Diría que el silencio se ha sobrepuesto al silencio. Regresa el luto estable de la iglesia: la misma quietud se escucha. Los curas almorzarían. La ciudad caería en la siesta. Algo —los latidos de las velas encendidas— marca el curso de los minutos. Cuando la nueva y primera alegría ha pasado, Jaime levanta los ojos hacia la figura y no sabe si el cuerpo del Cristo es el suyo, y si el de Jaime Ceballos se extiende sobre la cruz. El muchacho voltea la nuca y se asegura del silencio y lejanía del altar. Entonces se acerca a los pies de la imagen otra vez, y le levanta el faldón. La reproducción natural termina en las rodillas cubiertas. El resto es una cruz de palo que sostiene el torso herido y los brazos abiertos.
* * *
—Ni un grito, chamaco, o me lo tuerzo…
Había regresado del templo silencioso, por las calles abandonadas, a la casa envuelta en siestas. Era la tarde del Domingo de Pascua. La comida, al romperse la vigilia, había sido abundante. El vientre de Guanajuato se sentía pesado; los ojos de las cúpulas también dormían. Jaime caminó agradeciendo el silencio de la ciudad. ¿Dónde estarían en ese instante los vendedores ambulantes, el charro, las muchachas? Porque después de visitar la imagen de Cristo, deseaba encontrar de nuevo a los compañeros de la mañana. Quizá —pensó— ahora se fijarían en él. Lo mirarían las muchachas. Le pediría el charro que lo ayudase a meter en la caballada al matalón. Le ofrecería la vendedora una rebanada de jicama. Porque era otro («Debo ser otro distinto. Me ha de haber cambiado la cara. Ya no he de mirar igual. A ver cómo me miran en la cena los de la casa. ¿A poco ya soy hombre? Pero todos los de la escuela son de mi edad y se ven igual que antes. Puede que no se note nada») y observaba con miedo su reflejo en las ventanas. («Todos están durmiendo la siesta. Debo ser el único despierto en Guanajuato»): la villa colonial que en la soledad parecía una enorme moneda de oro.

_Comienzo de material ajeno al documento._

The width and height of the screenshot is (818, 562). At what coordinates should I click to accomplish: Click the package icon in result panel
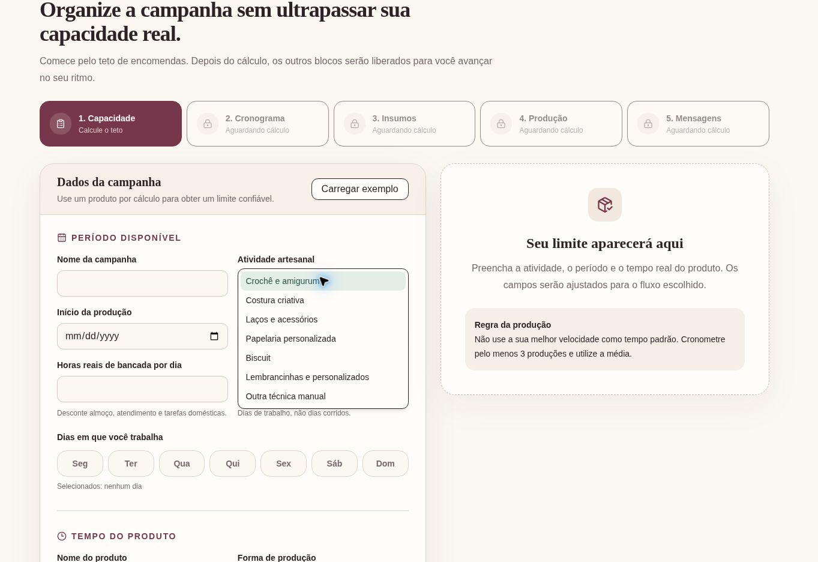(x=605, y=205)
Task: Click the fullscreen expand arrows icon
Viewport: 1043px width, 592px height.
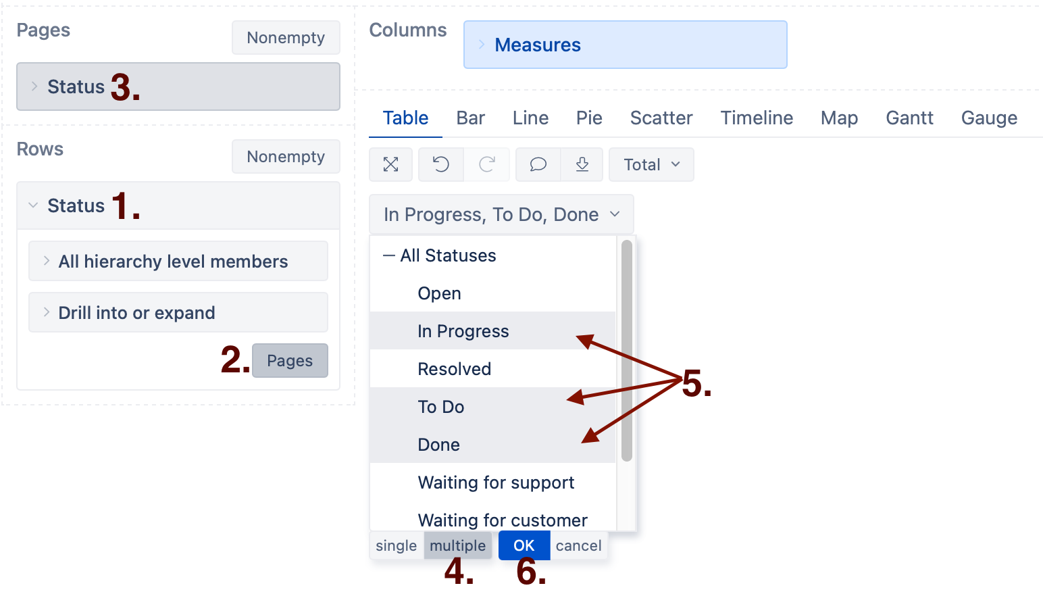Action: 390,164
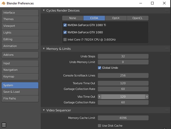Collapse the Memory & Limits section

click(x=44, y=49)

No quiso subir a la planta alta. («Ahora no quiero dormir la siesta. Pero tengo sueño. Es que no quiero verlos. Nada más. No se me antoja. Mejor voy a ver qué encuentro en el baúl») y empujó la puerta rechinante de la caballeriza. Entonces sintió la mano sobre la boca y la rodilla encajada en la espalda y el olor a transpiración.
—Ni un grito, chamaco…
Todo era ese extraño sudor que lo abrazaba.
No olía a suciedad, no olía a trabajo. Era el sudor de otro esfuerzo. Los aires de la mañana —fruta, vela, caballo, flor, cuero, pelo lavado— se aislaban en el recuerdo de Jaime de este nuevo olor de un hombre que le tapaba la boca y le encajaba la rodilla. La rodilla que ahora lo iba empujando hacia el extremo de la caballeriza, entre los maniquíes y los baúles y detrás de la carroza negra.

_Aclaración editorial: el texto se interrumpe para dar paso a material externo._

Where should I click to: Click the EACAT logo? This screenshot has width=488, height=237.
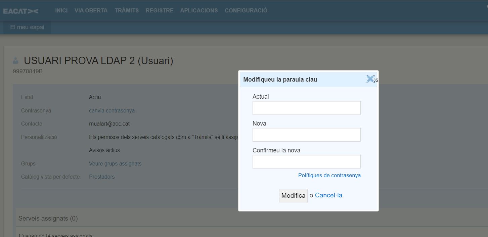21,11
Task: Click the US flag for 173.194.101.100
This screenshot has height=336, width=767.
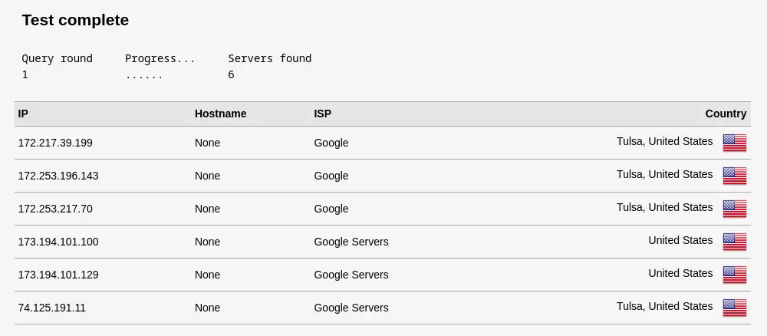Action: tap(734, 242)
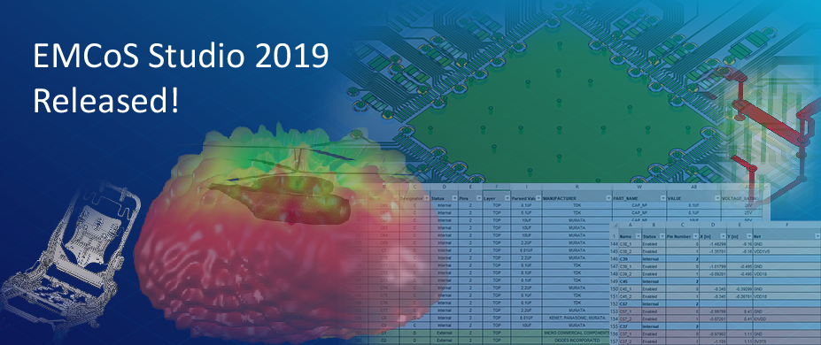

Le soltó al tiempo que apretaba con el puño un fierro negro. —Ya sabes…— dijo en voz muy baja. La agitación no permitía a Jaime, arrinconado, darse cuenta del hombre que lo amenazaba. Una presencia borrosa, pero llena de fuerza, se esfumaba detrás del puño extendido y el barrote de fierro. Por fin pudo pensar: ladrón. Y mejor: criminal escapado. Entonces lo vio, primero alto, luego fornido, en seguida con el pelo negro que le caía en mechones sobre la frente, y pudo llegar a los ojos y no vio allí ninguna de aquellas palabras.
Se miraron.
Jaime jadeaba y se frotaba la nariz con el brazo. El hombre fuerte no se movía: sólo los ojos le corrían de un extremo al otro de las cuencas, no con alarma, sino con seguridad dominante. Una verruga en el labio parecía moverse sola. Tenía los zapatos, cuadrados, boludos, llenos de polvo y rasgaduras. En la camisa azul se veían las huellas secas de la intensa transpiración. Había doblado varias veces la valenciana del pantalón café. Si el torso era robusto, las piernas flacas lo sostenían como dos cables eléctricos.
—Óyeme. Tengo hambre y mucha sed. Vas a ir allá dentro y me traes algo. ¿Entiendes? No se te vaya a ocurrir decirle a nadie que estoy aquí… Quítate esa cara de espanto. No soy un ratero. ¿Sabes lo que les pasa a los rajones? Córrele.
El tono del hombre, a veces sereno, a veces amenazante, atraía y alejaba al muchacho.
—Haz lo que te digo.
Jaime inmóvil en el rincón.
—Me caigo del sueño y del hambre, chamaco.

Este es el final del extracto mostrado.